Я специально ломалась, чтобы действие не казалось слишком срежиссированным.

– Иди, иди, – добродушно подгонял Иванов. – У доски разберемся, что не решила, вместе доделаем…

Держа перед собой скопированную Финашинскую работу, я встала у доски и взяла мел.

– Только не пиши снизу, – добавил невозмутимый доцент. – Задачи длинные, начинай повыше, чтобы на все хватило места…

* * *

Все получилось совершенно неожиданно в самом начале семестра, когда у нас только началась математика.

Никто ее, разумеется, не понимал – кроме Финашина – а доцент Иванов, который читал лекции и вел практику, безжалостно зверствовал, особенно доканывая всех огромными домашними заданиями.

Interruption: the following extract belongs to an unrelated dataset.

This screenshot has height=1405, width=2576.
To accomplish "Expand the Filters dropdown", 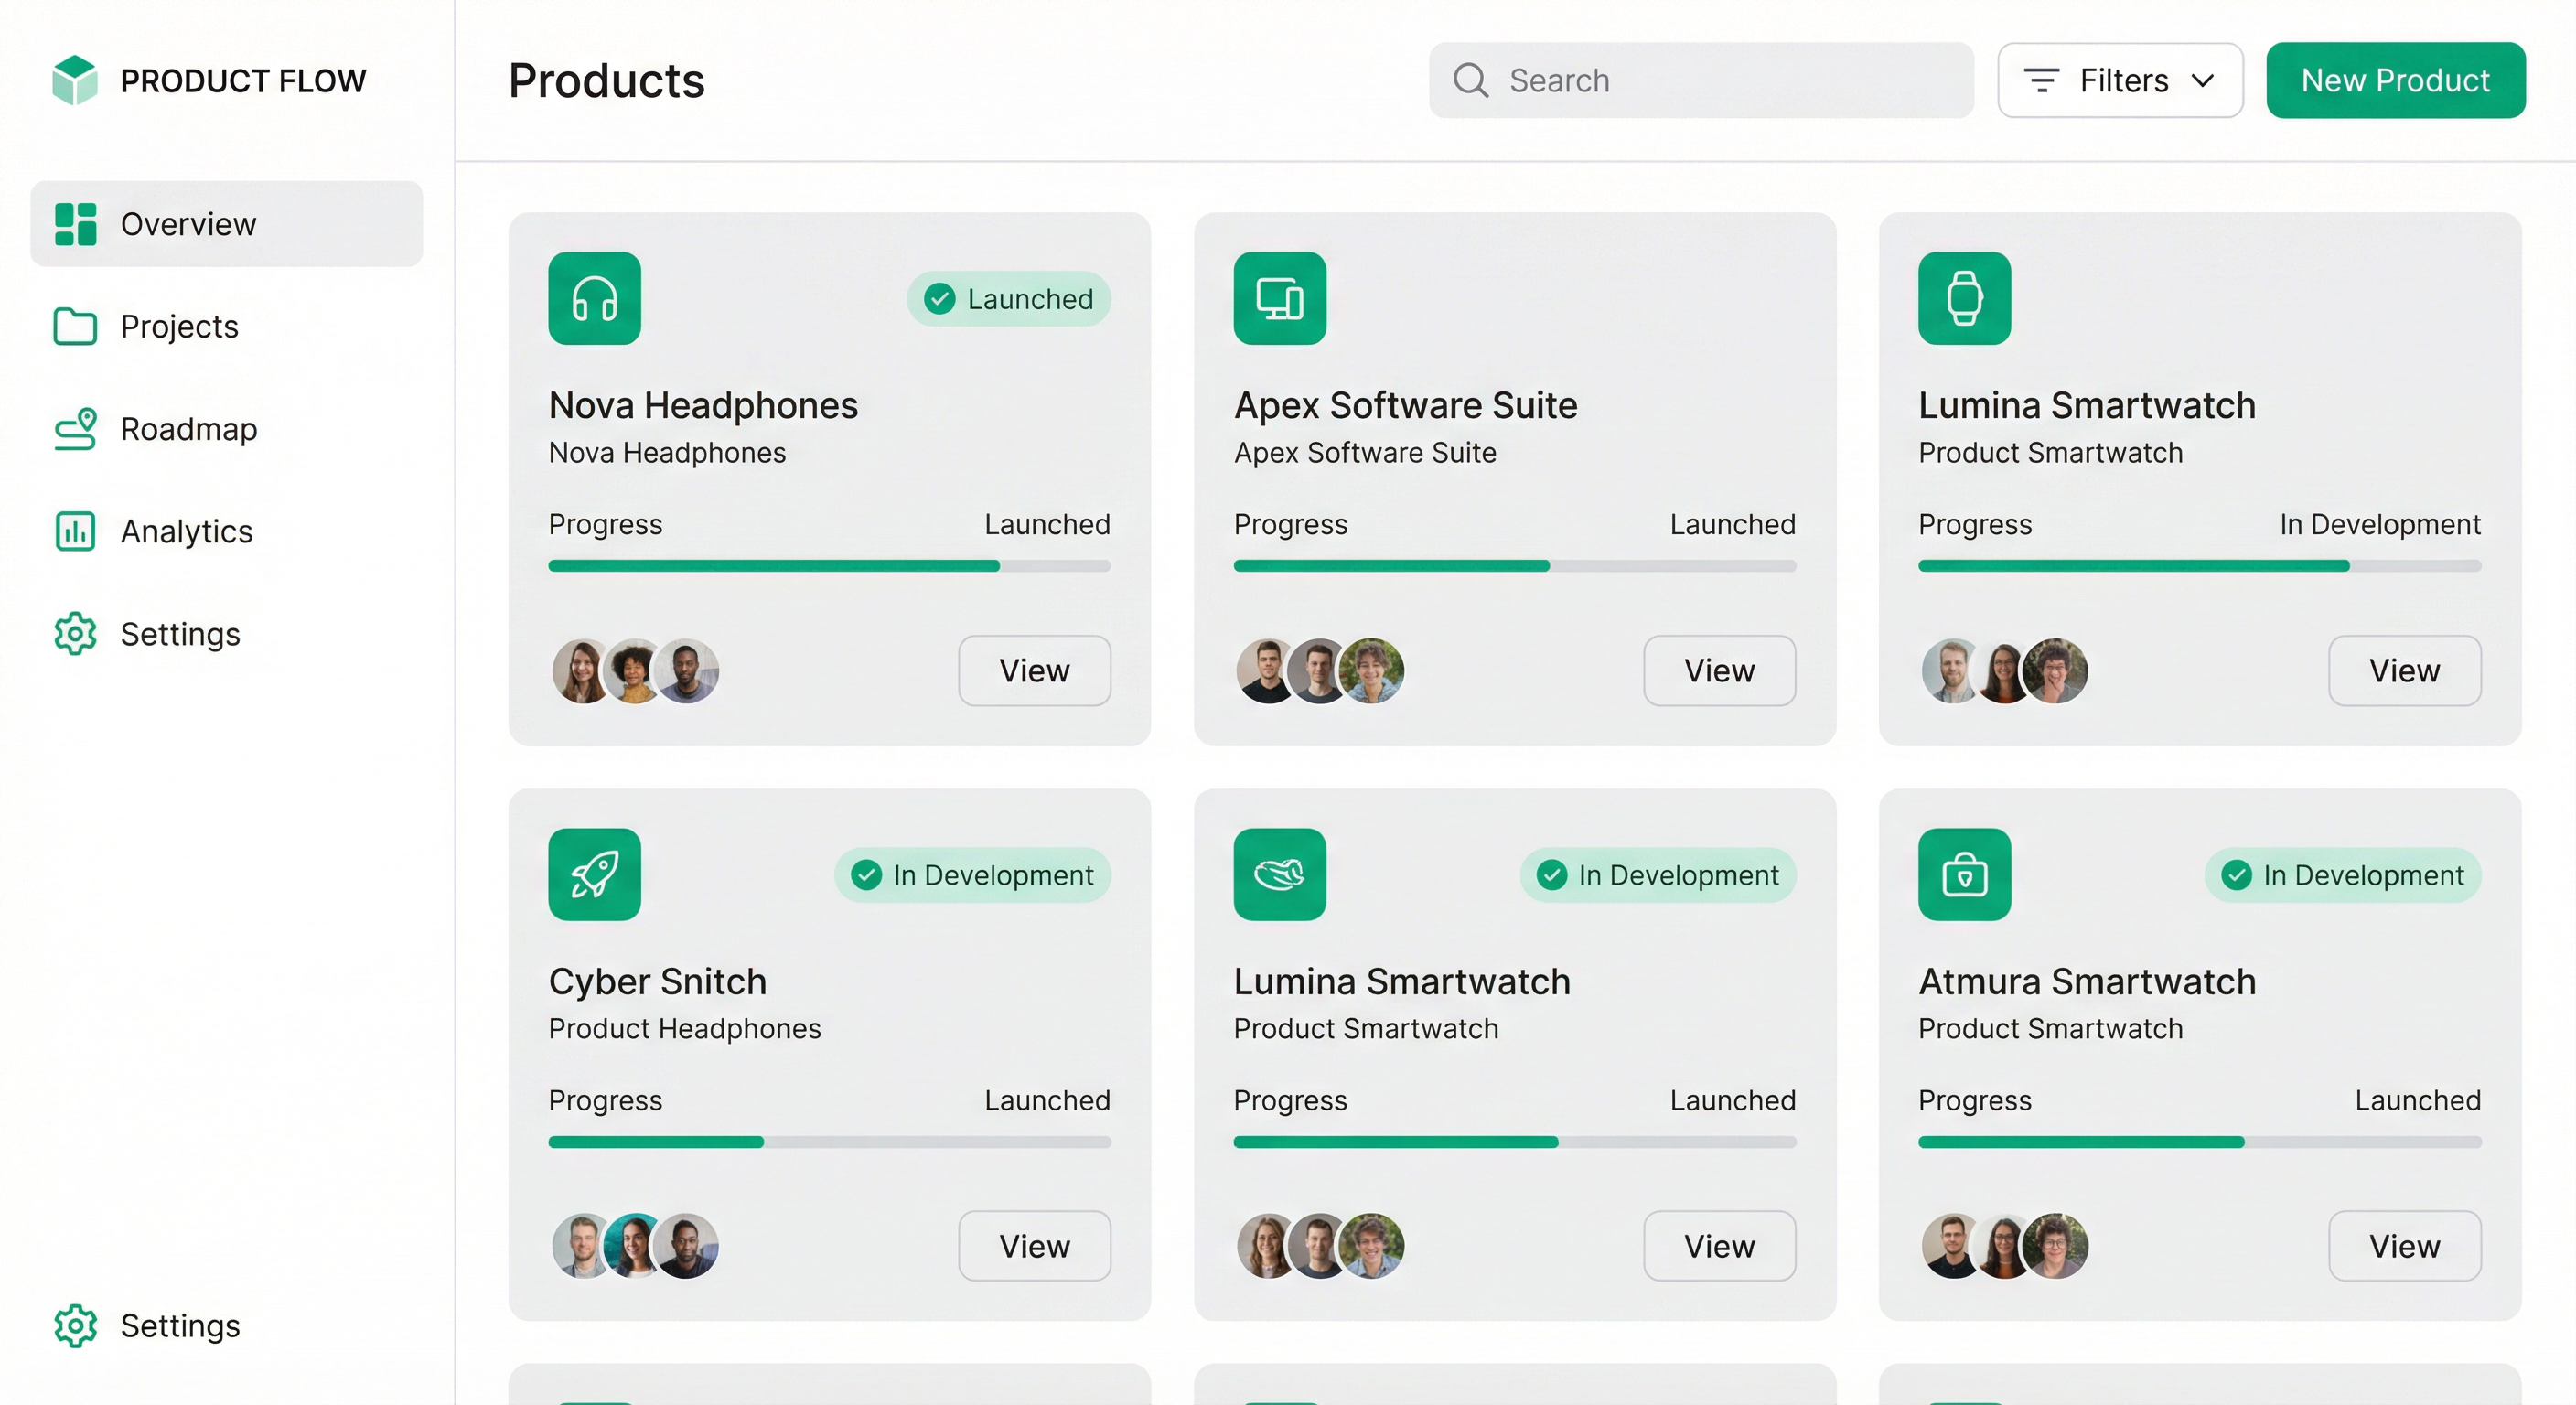I will [2120, 80].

На лекции каждый делал вид, что пишет, и их можно было как-то вытерпеть. На практике же никто не мог усидеть спокойно, опасаясь, что его вызовут к доске показывать эту самую домашнюю работу, за которую никто даже не брался.

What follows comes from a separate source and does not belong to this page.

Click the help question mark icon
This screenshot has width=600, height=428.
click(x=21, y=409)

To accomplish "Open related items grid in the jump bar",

Осень начала семестра выпала на удивление теплой, все мы – то есть девчонки, вчерашние школьницы – ходили на лекции почти что в одних трусах – но, вероятно, из остальных полуголых сокурсниц я оказалась все-таки самой полуголой. Точнее, на самой полуголой. а самой привлекательной со стороны изощренного эротомана.

Поскольку вытащив меня – несмотря на все сопротивление – к доске и увидев мои ляжки, Иванов как-то сразу растаял и присмирел. И не торопил меня с решением, в результате чего я провела у доски, тычась без понятий по его подсказкам, почти всю пару.

Довольный доцент, сияющий как кот при виде сметаны, никого больше не мучил.